А я — я больше не чувствую к нему враждебности, как когда-то. Я не хочу убить его, не хочу уничтожить, более того, меня к нему тянет… С ним рядом я чувствую себя сильнее и спокойнее.
Я даже начинаю думать, что, может быть, ошибался в нем, что, может быть, он — как я?! А что, если он тоже прошел через посвящение в пещере и тоже изменился? А что, если он не стоит у меня на пути, как я считал когда-то, и не будет мешать мне и даже поможет? Что у нас с ним просто разные пути? Параллельные прямые, которые не пересекаются, но ведут в одну сторону.

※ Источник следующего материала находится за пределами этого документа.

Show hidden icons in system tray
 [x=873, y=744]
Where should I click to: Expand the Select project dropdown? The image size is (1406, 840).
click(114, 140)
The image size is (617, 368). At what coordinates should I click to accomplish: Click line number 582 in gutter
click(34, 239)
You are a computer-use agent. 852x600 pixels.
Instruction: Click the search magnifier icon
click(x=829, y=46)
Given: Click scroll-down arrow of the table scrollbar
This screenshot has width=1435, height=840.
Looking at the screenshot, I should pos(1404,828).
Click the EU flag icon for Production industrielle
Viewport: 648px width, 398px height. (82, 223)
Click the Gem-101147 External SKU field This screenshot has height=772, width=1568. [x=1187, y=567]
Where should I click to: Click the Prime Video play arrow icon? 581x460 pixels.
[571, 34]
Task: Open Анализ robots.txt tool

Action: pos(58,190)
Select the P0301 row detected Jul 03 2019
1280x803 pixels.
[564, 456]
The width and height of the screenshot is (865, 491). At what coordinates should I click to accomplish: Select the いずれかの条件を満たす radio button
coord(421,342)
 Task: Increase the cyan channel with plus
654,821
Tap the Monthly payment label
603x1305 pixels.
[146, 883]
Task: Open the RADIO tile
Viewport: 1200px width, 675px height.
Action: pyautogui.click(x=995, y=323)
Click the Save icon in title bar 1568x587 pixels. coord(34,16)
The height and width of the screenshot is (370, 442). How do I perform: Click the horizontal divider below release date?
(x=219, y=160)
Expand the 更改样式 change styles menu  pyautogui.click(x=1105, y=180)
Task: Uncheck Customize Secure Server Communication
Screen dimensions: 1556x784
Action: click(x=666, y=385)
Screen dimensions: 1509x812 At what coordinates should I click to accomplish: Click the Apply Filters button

Откуда пришло ко мне это понимание — не могу сказать. Может быть, именно это я смог прочитать в голове Кривого, когда пытался понять его, может быть, только это он и позволил мне о себе узнать.
Теперь-то я знаю точно, что все мои козни и замыслы против него он знал еще лучше, чем я сам. Он знал о моем предательстве и не то что простил его — он просто не принял его всерьез. Он смеялся надо мной, уверенный, что ничего у меня не получится, что очень скоро я изменюсь, все пойму и стану для него тем, кем стал. Его тенью. Его телохранителем.
Самым преданным и верным ему существом.
Еще несколько дней назад, скажи мне кто-нибудь об этом, я бы рассмеялся ему в лицо…
Я бы его просто пристрелил.
Софья
Все вахтеры Дома на Набережной уже знали меня в лицо и только приветливо кивали, привычно занося в книгу посетителей мою фамилию, — даже не переспрашивая. Я расписывалась на бегу — и неслась к лифту… В тот день — яркий, солнечный, веселый — у меня было настроение настолько мрачное, что я вновь ощутила неприятное давление этих розовых, покрытых венецианской штукатуркой стен, этих лепных потолков, мозаичных мраморных полов — всей этой гнусной, неправедной роскоши. А ведь казалось бы — уже привыкла, перестала замечать.
Дедушкин пистолет оттягивал карман. Я весело улыбнулась охранникам. Они ответили мне вполне искренними улыбками.
К счастью, Надежды Семеновны не было дома. А Костя уже успел принять душ и взбодриться несколькими чашками кофе. Хотя вид у него был утомленный.